But there was another ancient obligation which had a different history. I refer to the warranty which arose upon the transfer of property. We should call it a contract, but it probably presented itself to the mind of Glanvill’s predecessors simply as a duty or obligation attached by law to a transaction which was directed to a different point; just as the liability of a bailee, which is now treated as arising from his undertaking, was originally raised by the law out of the position in which he stood toward third persons.
After the Conquest we do not hear much of warranty, except in connection with land, and this fact will at once [372] account for its having had a different history from debt. The obligation of warranty was to defend the title, and, if the defence failed, to give to the evicted owner other land of equal value. If an ancestor had conveyed lands with warranty, this obligation could not be fulfilled by his executor, but only by his heir, to whom his other lands had descended. Conversely as to the benefit of warranties made to a deceased grantee, his heir was the only person interested to enforce such warranties, because the land descended to him. Thus the heir continued to represent his ancestor in the latter’s rights and obligations by way of warranty, after the executor had relieved him of the debts, just as before that time he had represented his ancestor in all respects.

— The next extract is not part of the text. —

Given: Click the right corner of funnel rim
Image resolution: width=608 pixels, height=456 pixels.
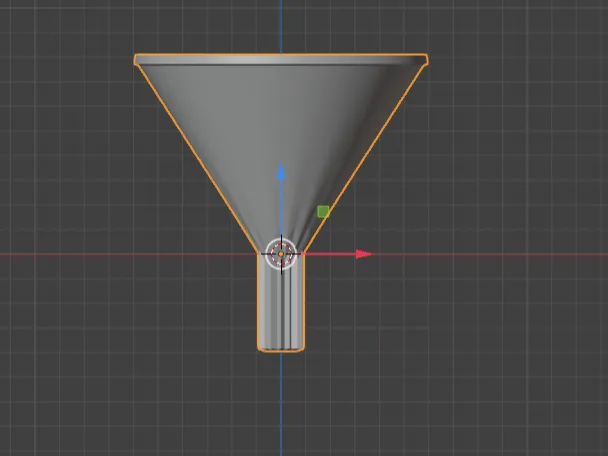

If a man was sued for property which he had bought from another, the regular course of litigation was for the defendant to summon in his seller to take charge of the defence, and for him, in turn, to summon in his, if he had one, and so on until a party was reached in the chain of title who finally took the burden of the case upon himself. A contrast which was early stated between the Lombard and the Roman law existed equally between the Anglo-Saxon and the Roman. It was said that the Lombard presents his grantor, the Roman stands in his grantor’s shoes,—Langobardus dat auctorem, Romanus stat loco auctoris. 1
Suppose, now, that A gave land to B, and B conveyed over to C. If C was sued by D, claiming a better title, C practically got the benefit of A’s warranty, 2 because, when he summoned B, B would summon A, and thus A [373] would defend the case in the end. But it might happen that between the time when B conveyed to C, and the time when the action was begun, B had died. If he left an heir, C might still be protected. But supposing B left no heir, C got no help from A, who in the other event would have defended his suit. This no doubt was the law in the Anglo-Saxon period, but it was manifestly unsatisfactory. We may conjecture, with a good deal of confidence, that a remedy would be found as soon as there was machinery to make it possible. This was furnished by the Roman law. According to that system, the buyer stood in the place of his seller, and a fusion of the Roman with the Anglo-Saxon rule was all that was needed.